ACTIVITY: Print the data again, exactly.

Saved entries:

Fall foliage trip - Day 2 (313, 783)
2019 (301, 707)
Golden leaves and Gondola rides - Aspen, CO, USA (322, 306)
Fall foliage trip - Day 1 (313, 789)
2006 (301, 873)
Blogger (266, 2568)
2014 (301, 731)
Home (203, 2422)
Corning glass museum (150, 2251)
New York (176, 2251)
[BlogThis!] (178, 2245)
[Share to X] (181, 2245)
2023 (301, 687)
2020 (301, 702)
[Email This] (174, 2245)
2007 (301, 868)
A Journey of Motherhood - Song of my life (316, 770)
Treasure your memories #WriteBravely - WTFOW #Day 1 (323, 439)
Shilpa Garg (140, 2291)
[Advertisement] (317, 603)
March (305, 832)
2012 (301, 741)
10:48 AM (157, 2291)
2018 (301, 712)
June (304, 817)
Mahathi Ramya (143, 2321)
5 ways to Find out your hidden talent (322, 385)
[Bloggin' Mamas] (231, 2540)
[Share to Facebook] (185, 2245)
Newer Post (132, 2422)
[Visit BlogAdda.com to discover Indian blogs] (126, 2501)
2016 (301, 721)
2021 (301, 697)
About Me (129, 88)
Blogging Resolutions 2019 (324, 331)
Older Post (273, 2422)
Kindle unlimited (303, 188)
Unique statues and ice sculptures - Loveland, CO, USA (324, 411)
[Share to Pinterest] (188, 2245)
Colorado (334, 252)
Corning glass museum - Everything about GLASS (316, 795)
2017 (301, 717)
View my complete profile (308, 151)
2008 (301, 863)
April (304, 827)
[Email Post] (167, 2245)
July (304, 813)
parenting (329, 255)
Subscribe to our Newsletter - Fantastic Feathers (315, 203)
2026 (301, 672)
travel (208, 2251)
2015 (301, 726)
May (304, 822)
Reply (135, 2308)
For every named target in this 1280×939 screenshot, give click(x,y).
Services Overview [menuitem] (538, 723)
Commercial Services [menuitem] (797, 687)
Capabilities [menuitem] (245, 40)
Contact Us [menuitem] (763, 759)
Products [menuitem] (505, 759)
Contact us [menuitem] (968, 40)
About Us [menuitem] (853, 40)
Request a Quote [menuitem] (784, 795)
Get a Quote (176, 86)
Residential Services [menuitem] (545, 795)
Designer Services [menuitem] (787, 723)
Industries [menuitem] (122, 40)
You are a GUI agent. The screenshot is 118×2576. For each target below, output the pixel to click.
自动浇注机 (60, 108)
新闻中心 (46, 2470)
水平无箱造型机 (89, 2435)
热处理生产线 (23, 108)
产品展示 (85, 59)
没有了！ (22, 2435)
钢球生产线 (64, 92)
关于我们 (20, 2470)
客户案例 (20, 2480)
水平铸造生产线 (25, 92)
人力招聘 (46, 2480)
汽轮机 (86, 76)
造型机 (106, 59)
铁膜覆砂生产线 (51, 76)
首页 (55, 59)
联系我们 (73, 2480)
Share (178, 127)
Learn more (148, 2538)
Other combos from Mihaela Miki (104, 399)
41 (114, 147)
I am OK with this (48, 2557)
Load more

OUTPUT OF THE EXERCISE:
Fall foliage trip - Day 2 (313, 783)
2019 (301, 707)
Golden leaves and Gondola rides - Aspen, CO, USA (322, 306)
Fall foliage trip - Day 1 (313, 789)
2006 (301, 873)
Blogger (266, 2568)
2014 (301, 731)
Home (203, 2422)
Corning glass museum (150, 2251)
New York (176, 2251)
[BlogThis!] (178, 2245)
[Share to X] (181, 2245)
2023 (301, 687)
2020 (301, 702)
[Email This] (174, 2245)
2007 (301, 868)
A Journey of Motherhood - Song of my life (316, 770)
Treasure your memories #WriteBravely - WTFOW #Day 1 (323, 439)
Shilpa Garg (140, 2291)
[Advertisement] (317, 603)
March (305, 832)
2012 (301, 741)
10:48 AM (157, 2291)
2018 (301, 712)
June (304, 817)
Mahathi Ramya (143, 2321)
5 ways to Find out your hidden talent (322, 385)
[Bloggin' Mamas] (231, 2540)
[Share to Facebook] (185, 2245)
Newer Post (132, 2422)
[Visit BlogAdda.com to discover Indian blogs] (126, 2501)
2016 (301, 721)
2021 (301, 697)
About Me (129, 88)
Blogging Resolutions 2019 (324, 331)
Older Post (273, 2422)
Kindle unlimited (303, 188)
Unique statues and ice sculptures - Loveland, CO, USA (324, 411)
[Share to Pinterest] (188, 2245)
Colorado (334, 252)
Corning glass museum - Everything about GLASS (316, 795)
2017 (301, 717)
View my complete profile (308, 151)
2008 (301, 863)
April (304, 827)
[Email Post] (167, 2245)
July (304, 813)
parenting (329, 255)
Subscribe to our Newsletter - Fantastic Feathers (315, 203)
2026 (301, 672)
travel (208, 2251)
2015 (301, 726)
May (304, 822)
Reply (135, 2308)
For every named target in this 1280×939 screenshot, give click(x,y).
Services Overview [menuitem] (538, 723)
Commercial Services [menuitem] (797, 687)
Capabilities [menuitem] (245, 40)
Contact Us [menuitem] (763, 759)
Products [menuitem] (505, 759)
Contact us [menuitem] (968, 40)
About Us [menuitem] (853, 40)
Request a Quote [menuitem] (784, 795)
Get a Quote (176, 86)
Residential Services [menuitem] (545, 795)
Designer Services [menuitem] (787, 723)
Industries [menuitem] (122, 40)
You are a GUI agent. The screenshot is 118×2576. For each target below, output the pixel to click.
自动浇注机 (60, 108)
新闻中心 (46, 2470)
水平无箱造型机 (89, 2435)
热处理生产线 (23, 108)
产品展示 (85, 59)
没有了！ (22, 2435)
钢球生产线 (64, 92)
关于我们 (20, 2470)
客户案例 (20, 2480)
水平铸造生产线 (25, 92)
人力招聘 (46, 2480)
汽轮机 (86, 76)
造型机 (106, 59)
铁膜覆砂生产线 (51, 76)
首页 (55, 59)
联系我们 (73, 2480)
Share (178, 127)
Learn more (148, 2538)
Other combos from Mihaela Miki (104, 399)
41 (114, 147)
I am OK with this (48, 2557)
Load more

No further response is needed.